Hondarribia
"You stand at the port and watch France across the water — close enough to swim, far enough to be somewhere else entirely."
I came by ferry from Hendaye — a five-minute crossing that costs almost nothing and deposits you at a small dock below the old town walls. The French shore disappears behind you in less time than it takes to zip up a jacket, and Hondarribia opens ahead: the painted wood balconies of La Marina hanging over the waterfront, boats tied at the dock, the smell of low tide and grilled fish coming from somewhere up the narrow hill. The border between France and Spain runs through the middle of the Bidasoa river mouth, which is to say: it runs through the water immediately beneath the ferry, invisible, a fact of administration rather than geography.
La Marina is the fishermen’s quarter at the base of the old town — the part of Hondarribia that most photographs are taken of, and understandably so. The houses are painted in deep reds and greens and ochres, with wooden balconies carved in the Basque style and geraniums hanging from the railings. It is a neighborhood that wears its photogenicity with indifference; the bars that line the ground floors are busy with people who live here, not only with people who came to photograph the buildings. I sat at a pavement table on a Tuesday afternoon and drank txakoli from a local producer and ate a plate of percebes — goose barnacles, strange and oceanic and deeply good — and watched a fisherman lay out equipment on the dock with the methodical calm of someone who has done it ten thousand times.

Above La Marina, the medieval upper town sits within walls that have been reinforced and repaired since the eleventh century. The gate into the upper town is a proper defensive arch — narrow, stone, designed for the military reality of a frontier position. Inside, the streets are cobbled and the houses are the older, more austere version of Basque architecture, the balconies enclosed in glass rather than open. The castle at the top of the hill has been converted into a Parador — the Spanish state hotel chain’s way of making old fortresses financially viable — and the interior courtyard, with its stone columns and the view toward France, is the kind of place where you order something and sit longer than you planned.

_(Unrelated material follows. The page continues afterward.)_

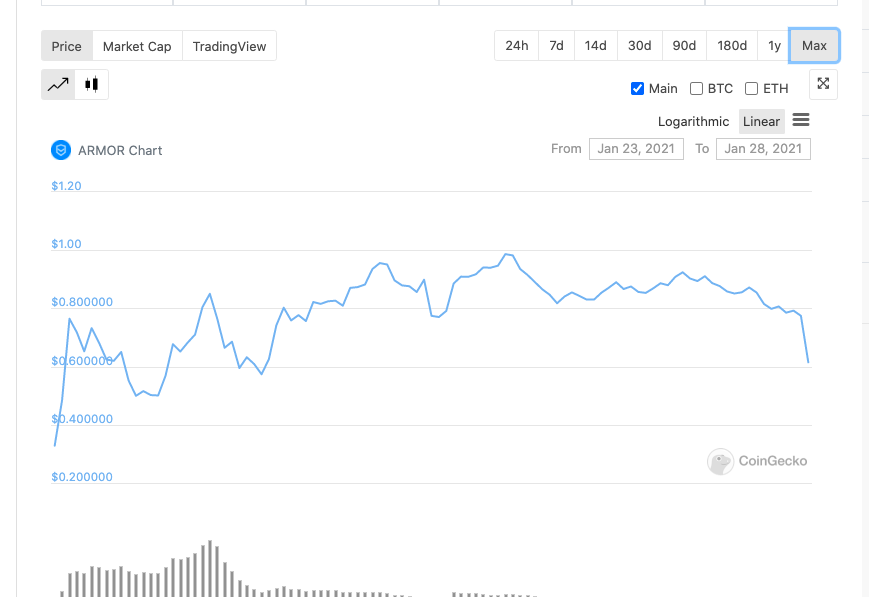
Task: Click the fullscreen expand icon
Action: [823, 84]
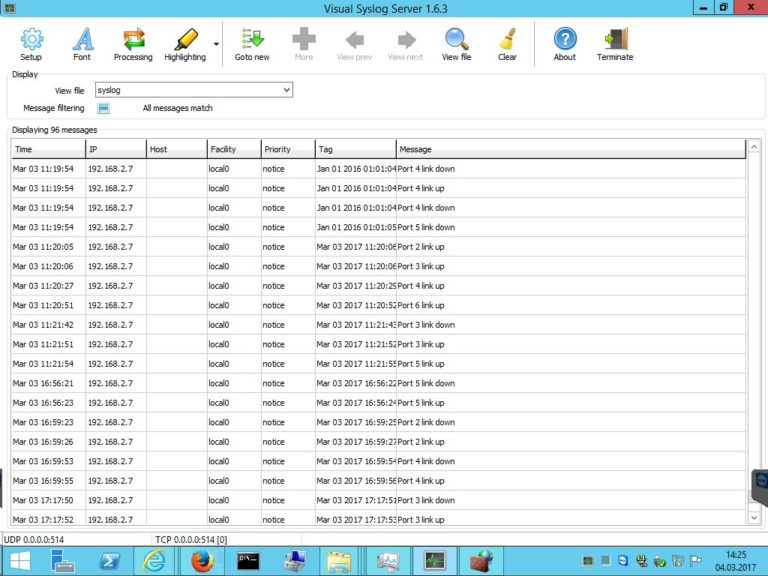Click the Terminate door icon
The image size is (768, 576).
[615, 40]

The harbor front east of La Marina runs along the river mouth, and from the breakwater at the end you look directly across at Hendaye. The French town has a different skyline — modern apartment blocks, a resort waterfront — and the contrast is instructive. France built its version of this estuary for twentieth-century leisure. The Spanish side built it in the eleventh century for military survival, and the result is more interesting. The txakoli bars in Hondarribia pour from a different producer than those in Getaria — more mineral, slightly more austere — and the pintxos in the upper town bars run to anchovy combinations that feel particular to this corner of the coast.
When to go: Spring and early summer are ideal — the town is alive without being overcrowded, the harbor is working, and the weather on the coast is mild. August is festive and very busy. The ferry from Hendaye operates year-round and makes Hondarribia accessible as a day trip from either side of the border, or from San Sebastián, which is about twenty minutes by bus.